A. Properly guarding the running parts of all machinery.
B. Frequent inspection of all machines of which the failure could injure anybody.
C. Modification of machinery that is essentially dangerous in any particular.
D. Posting of efficient warnings around the buildings, calling attention to possible dangers.
E. Keeping the floors clean so that they will not become slippery.
F. Prevention of excessive or injurious dust in the atmosphere of the shop.
G. Occasional lectures to the workmen instructing them as to what they should do to avoid accidents.
H. Distribution of pamphlets treating of important matters of safety, sanitation, hygiene, and like subjects.
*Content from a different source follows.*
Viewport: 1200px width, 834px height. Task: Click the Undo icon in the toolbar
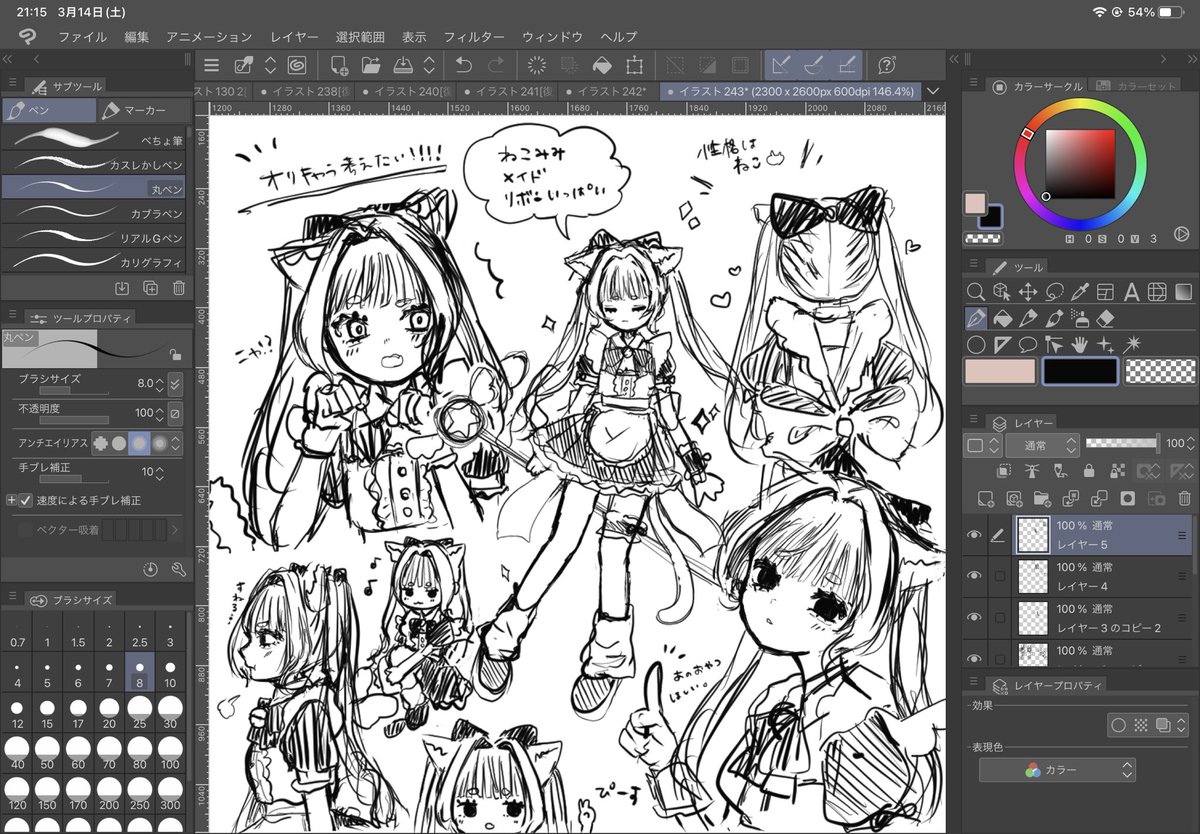tap(463, 65)
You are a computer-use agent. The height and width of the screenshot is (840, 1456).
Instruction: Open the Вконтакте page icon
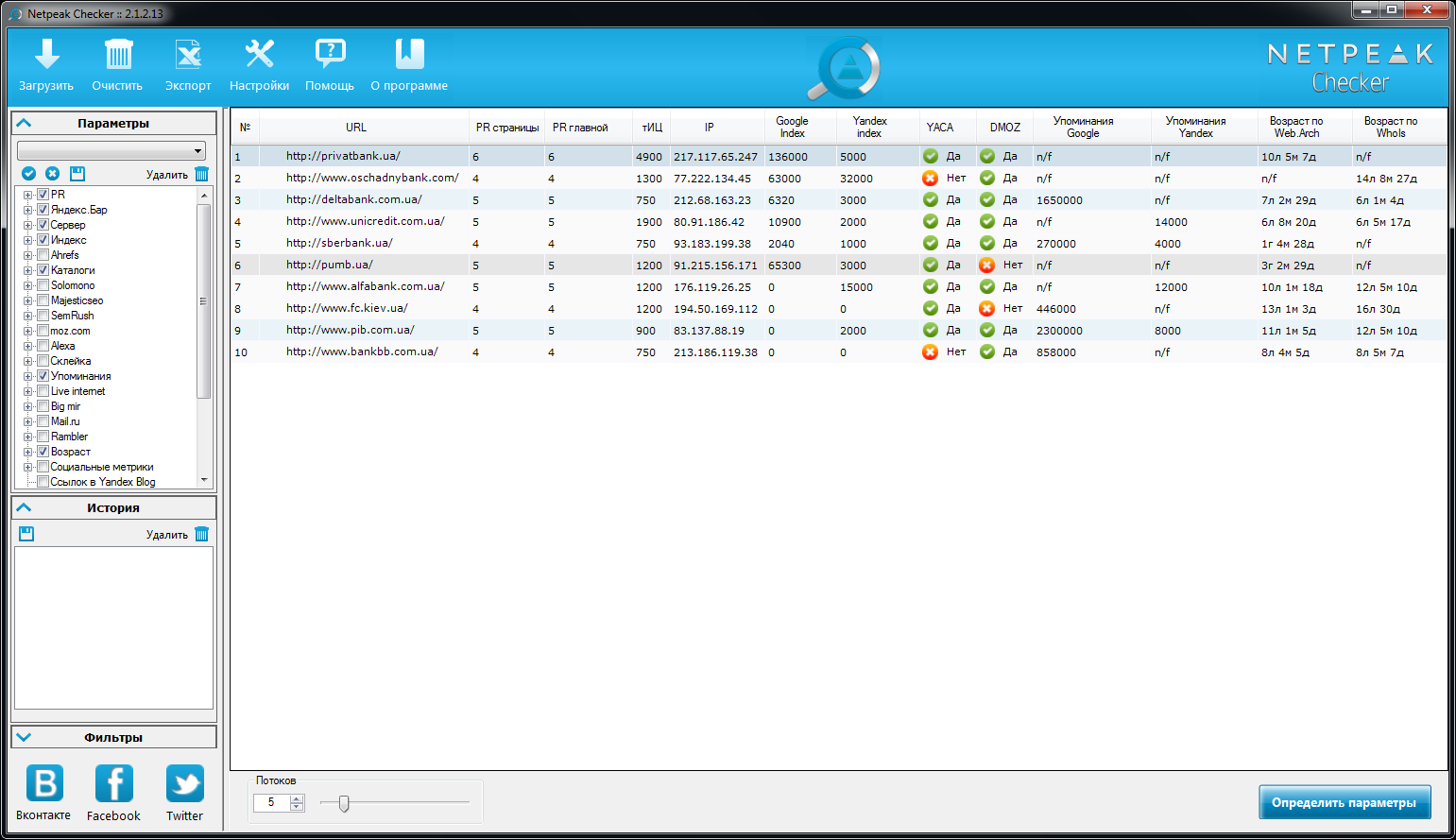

I. Having available at all times a surgeon to care for anyone who, in spite of all precautions, may be injured.
Smoking*
Smoking in the shop, for several good reasons, is an uneconomic practice
and should never be permitted. In the first place, it causes danger from
fire; in the second, it occupies a quite-considerable portion of employees'
time that should be devoted to work; and in the third, no man's mind can
act as keenly when his system is under the soporific influence of nicotine as
it can when free from the effects of that narcotic. Very few first-class
shops nowadays permit smoking on the premises. The restrictions against
smoking apply with even more force in the drafting-room than they do in
the shop; for, in addition to the objections just noted, it might pertinently
be stated that the dropping of hot ashes from cigarettes onto tracing cloth
is not specially conducive to economy. If a man must smoke, let him do it
out of working hours and not upon the company's premises, unless there be
provided a smoking room for use during the luncheon hour and after one's
day's work is done.
Anticipating Troubles
All officials of the company should make it their business to try in every
possible manner to anticipate and forestall accidents or occurrences of any
kind tending to interfere with shop operations or to reduce efficiency,
quality of workmanship, or output. Conferences of officials should be
held from time to time for the purpose of discussing this and other matters
relating to the general welfare of the works and the workmen.
* Mr. Earle deems the author to he a bit drastic in his views on the uneconomics of smoking.